Enquête journalistique plutôt qu'essai, le livre de
Lionel Astruc déboulonne l'empire Gates, et plus spécifiquement son pendant philanthropique : la fondation Bill et
Melinda Gates. La démonstration est limpide : la manne philanthropique dissimule une réalité moins heureuse puisqu'elle est à la fois née du brevetage abusif des technologies de l'information dont est né Microsoft et des stratégies d'évasion fiscale employée par l'entreprise. L'utilisation de ces fonds, potentiellement mal acquis, est elle aussi loin d'être neutre : ils financent dans leur écrasante majorité des projets au centre desquels le paradigme technologique est roi, qu'il s'agisse de santé ou d'agriculture. Autrement dit, dans la perspective de la Fondation, le développement des pays du Sud n'aura lieu que grâce à l'innovation. Un postulat qui dépolitise complètement la question des inégalités mondiales et du système qui les nourrit.

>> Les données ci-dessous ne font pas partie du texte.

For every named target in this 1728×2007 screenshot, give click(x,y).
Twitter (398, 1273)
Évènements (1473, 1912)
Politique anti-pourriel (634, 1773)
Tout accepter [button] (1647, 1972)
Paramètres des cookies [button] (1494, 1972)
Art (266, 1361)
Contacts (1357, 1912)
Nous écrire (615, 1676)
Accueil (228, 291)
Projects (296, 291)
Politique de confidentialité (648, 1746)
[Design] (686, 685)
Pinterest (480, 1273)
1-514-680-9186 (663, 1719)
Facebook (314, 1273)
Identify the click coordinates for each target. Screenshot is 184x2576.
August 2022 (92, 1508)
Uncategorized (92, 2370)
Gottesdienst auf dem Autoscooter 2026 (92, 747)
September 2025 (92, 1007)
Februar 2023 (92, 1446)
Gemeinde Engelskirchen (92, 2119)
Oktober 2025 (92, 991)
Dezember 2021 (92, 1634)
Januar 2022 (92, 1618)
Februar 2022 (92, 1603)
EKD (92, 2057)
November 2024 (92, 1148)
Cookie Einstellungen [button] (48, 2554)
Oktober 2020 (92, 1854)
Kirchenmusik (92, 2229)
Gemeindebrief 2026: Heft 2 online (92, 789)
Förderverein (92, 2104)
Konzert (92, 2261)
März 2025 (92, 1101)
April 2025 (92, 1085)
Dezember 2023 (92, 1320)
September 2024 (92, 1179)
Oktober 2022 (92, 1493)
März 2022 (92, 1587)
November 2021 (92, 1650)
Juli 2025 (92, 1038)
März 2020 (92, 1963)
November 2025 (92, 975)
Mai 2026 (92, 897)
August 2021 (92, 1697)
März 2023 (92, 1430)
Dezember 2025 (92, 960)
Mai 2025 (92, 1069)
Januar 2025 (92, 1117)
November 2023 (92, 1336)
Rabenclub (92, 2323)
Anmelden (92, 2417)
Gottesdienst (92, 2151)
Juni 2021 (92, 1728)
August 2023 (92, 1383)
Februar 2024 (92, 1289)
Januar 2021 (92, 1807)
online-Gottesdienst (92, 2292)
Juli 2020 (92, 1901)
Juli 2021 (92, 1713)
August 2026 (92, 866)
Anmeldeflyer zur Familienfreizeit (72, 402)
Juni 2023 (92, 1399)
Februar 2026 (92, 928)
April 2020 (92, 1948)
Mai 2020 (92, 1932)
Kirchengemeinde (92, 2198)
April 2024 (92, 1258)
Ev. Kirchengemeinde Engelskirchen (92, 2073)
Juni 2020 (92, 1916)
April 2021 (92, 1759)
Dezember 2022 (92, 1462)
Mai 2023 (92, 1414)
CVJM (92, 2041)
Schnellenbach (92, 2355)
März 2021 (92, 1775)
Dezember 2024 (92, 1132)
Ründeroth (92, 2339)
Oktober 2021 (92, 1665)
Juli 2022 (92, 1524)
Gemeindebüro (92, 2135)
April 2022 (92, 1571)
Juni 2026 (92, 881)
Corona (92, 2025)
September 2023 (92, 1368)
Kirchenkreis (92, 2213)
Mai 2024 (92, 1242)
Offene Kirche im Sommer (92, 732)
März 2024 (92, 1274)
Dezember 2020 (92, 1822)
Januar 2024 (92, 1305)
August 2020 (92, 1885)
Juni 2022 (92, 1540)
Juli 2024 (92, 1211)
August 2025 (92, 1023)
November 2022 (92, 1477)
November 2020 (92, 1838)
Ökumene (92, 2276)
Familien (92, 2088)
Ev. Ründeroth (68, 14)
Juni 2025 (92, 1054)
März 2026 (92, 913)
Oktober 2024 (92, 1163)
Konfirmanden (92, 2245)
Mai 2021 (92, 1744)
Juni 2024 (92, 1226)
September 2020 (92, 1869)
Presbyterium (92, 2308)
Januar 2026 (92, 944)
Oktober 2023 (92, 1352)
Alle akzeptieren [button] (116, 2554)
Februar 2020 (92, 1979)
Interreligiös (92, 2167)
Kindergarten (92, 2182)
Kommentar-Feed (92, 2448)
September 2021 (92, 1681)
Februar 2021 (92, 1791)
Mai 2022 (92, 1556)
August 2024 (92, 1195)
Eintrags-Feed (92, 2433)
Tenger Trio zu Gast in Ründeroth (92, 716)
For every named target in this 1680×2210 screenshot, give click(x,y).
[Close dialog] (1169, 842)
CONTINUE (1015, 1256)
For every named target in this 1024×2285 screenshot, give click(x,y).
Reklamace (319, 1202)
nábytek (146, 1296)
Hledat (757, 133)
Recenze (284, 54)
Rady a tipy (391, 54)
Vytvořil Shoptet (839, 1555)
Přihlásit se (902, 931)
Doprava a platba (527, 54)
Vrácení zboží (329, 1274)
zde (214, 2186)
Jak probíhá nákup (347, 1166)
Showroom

Bémol important de ce livre : l'utilisation insuffisante des chiffres, également trop faiblement mis en perspectives, qui ne permet pas au lecteur d'avoir une vue d'ensemble de ce que finance la Fondation. La démonstration perd un peu en rigueur, un contradicteur pouvant ainsi reprocher à l'auteur de généraliser à partir de quelques exemples. Enfin, nombre de reproches adressées à la Fondation Gates pourrait tout aussi bien être faits au système général de l'aide, y compris public, qui rechigne à répondre aux besoins des pays du Sud.